Alternative investment management firm Blackwells Capital LLC and its affiliates have submitted an unsolicited offer to the Monmouth Real Estate Investment Corp.’s board for $18 per share, totaling approximately $3.8 billion including the assumption of debt.
Blackwells, a significant owner of the New Jersey-based industrial REIT, submitted its first all-cash offer to Monmouth Board Chairman Eugene Landy on December 1. The offer represents a 21.6% premium to the unaffected share price on that date, the company said.
“As a public company, Monmouth has significantly underperformed comparable industrial REITs over the last five years, further exacerbated by the stock’s lack of liquidity. Blackwells’ cash offer provides shareholders immediate liquidity at a 17% premium above consensus net asset value — though the stock has long traded at a discount to it,” said Jason Aintabi, Blackwells’ chief investment officer. “Our offer also represents a premium to unaffected price well above the average premium for completed REIT deals over the last five years.”
Aintabi claims he spoke with Monmouth CEO Michael Landy, Eugene Landy’s son after the initial offer, only to receive “a puzzling follow-up letter from … Eugene Landy, indicating that on second thought Monmouth would not engage with us, because exploring our offer would ‘not be in the best interests of the company.’ For myriad and tangible reasons, Monmouth in its current state, does not belong in the public markets.
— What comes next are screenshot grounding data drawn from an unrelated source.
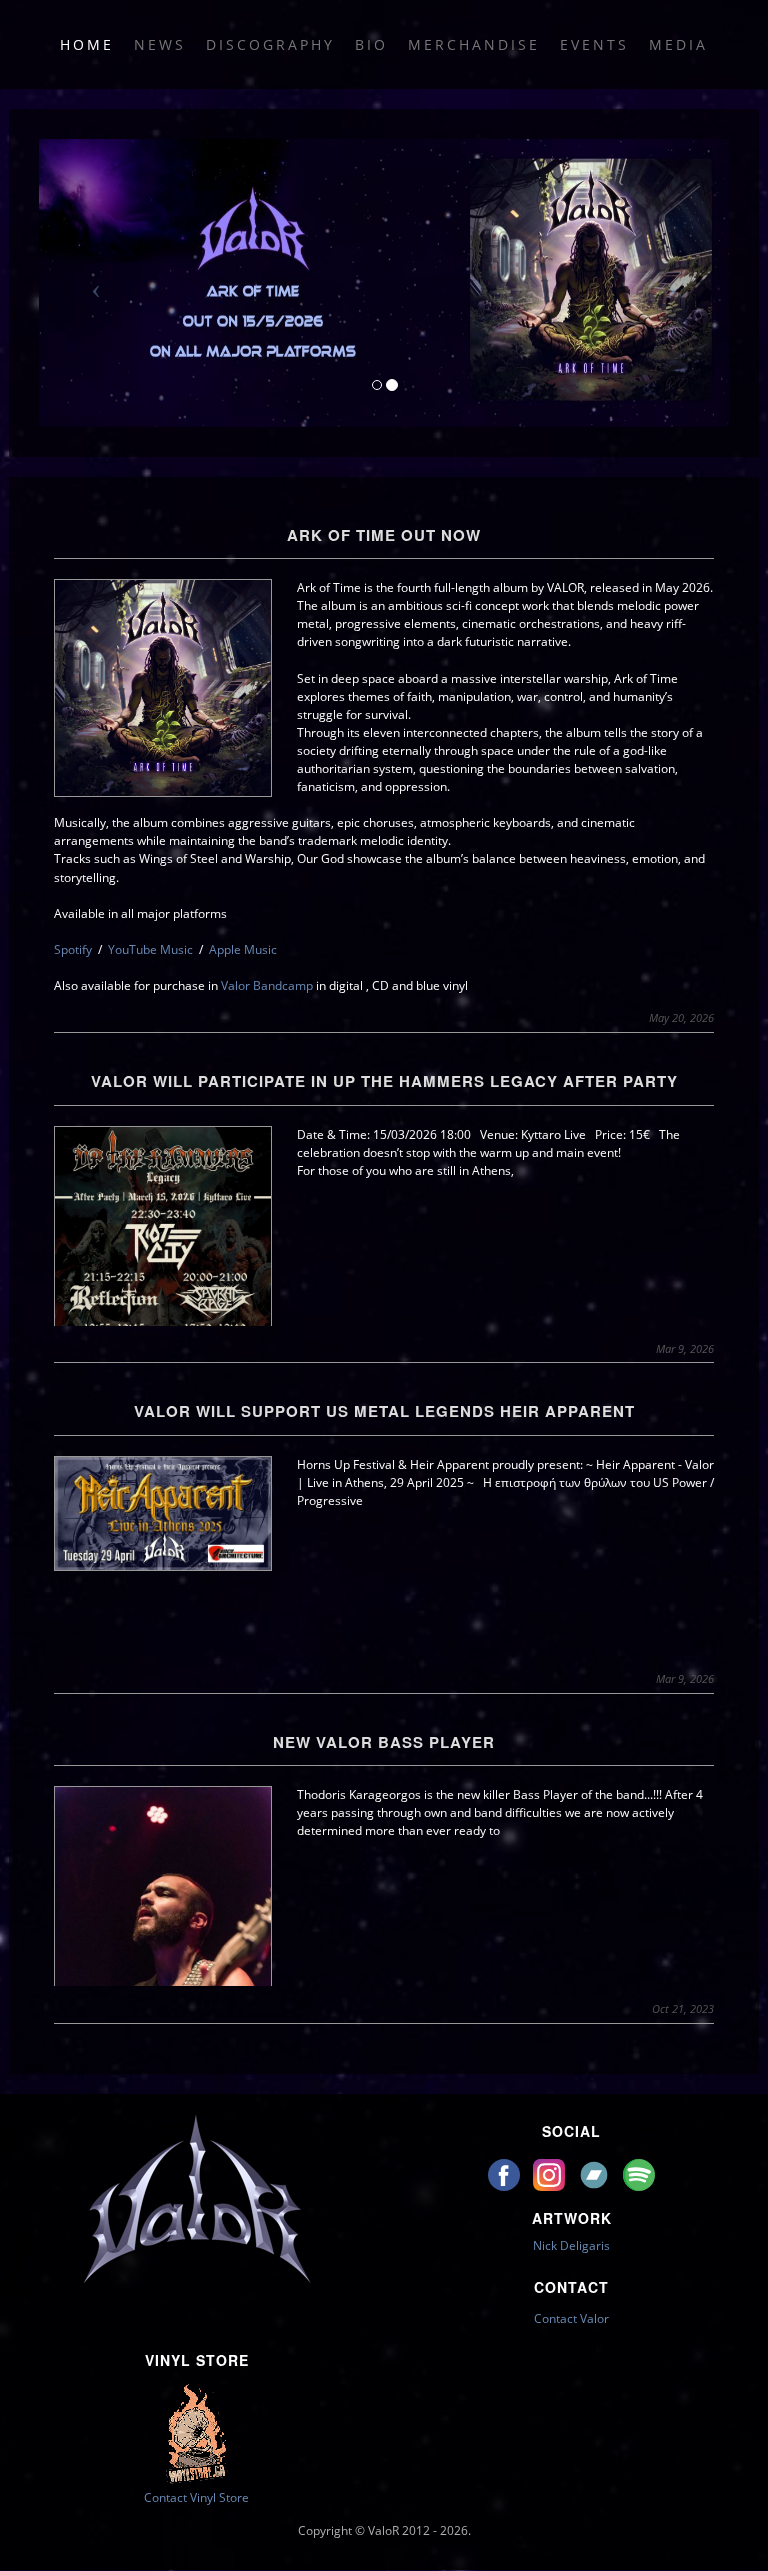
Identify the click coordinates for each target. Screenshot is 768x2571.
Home (87, 44)
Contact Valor (571, 2318)
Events (594, 44)
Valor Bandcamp (267, 985)
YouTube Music (150, 949)
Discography (270, 44)
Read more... (384, 1309)
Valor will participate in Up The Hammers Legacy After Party (384, 1081)
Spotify (73, 949)
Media (678, 44)
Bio (371, 44)
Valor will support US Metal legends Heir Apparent (384, 1411)
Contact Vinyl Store (196, 2497)
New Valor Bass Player (384, 1742)
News (160, 44)
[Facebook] (505, 2173)
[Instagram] (550, 2173)
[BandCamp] (595, 2173)
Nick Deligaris (571, 2245)
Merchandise (474, 44)
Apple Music (243, 949)
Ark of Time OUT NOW (384, 535)
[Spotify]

Pursuing our offer is the best way to maximize value for all Monmouth shareholders.”
Blackwells said it believes that a special committee, excluding Landy family, family affiliates and those directors affiliated with UMH Properties Inc., should be formed to objectively review the new Blackwells offer.
“The Monmouth Board of Directors, consistent with its fiduciary duties and in consultation with its financial and legal advisors, will carefully review and consider the revised proposal at its next meeting,” the company said in a press release. “The board and management team are confident in Monmouth’s business plan and are excited about the company’s prospects for continued growth and value creation in 2021 and beyond.”
Venable LLP is serving as Monmouth’s legal counsel, and CS Capital Advisors is acting as the company’s financial advisor.
On December 24, Monmouth announced the acquisition of a 657,518-square-foot industrial building at 3150 Highway 42 in Locust Grove, Georgia, for of $96.7 million. The property is net-leased for 20 years to Home Depot.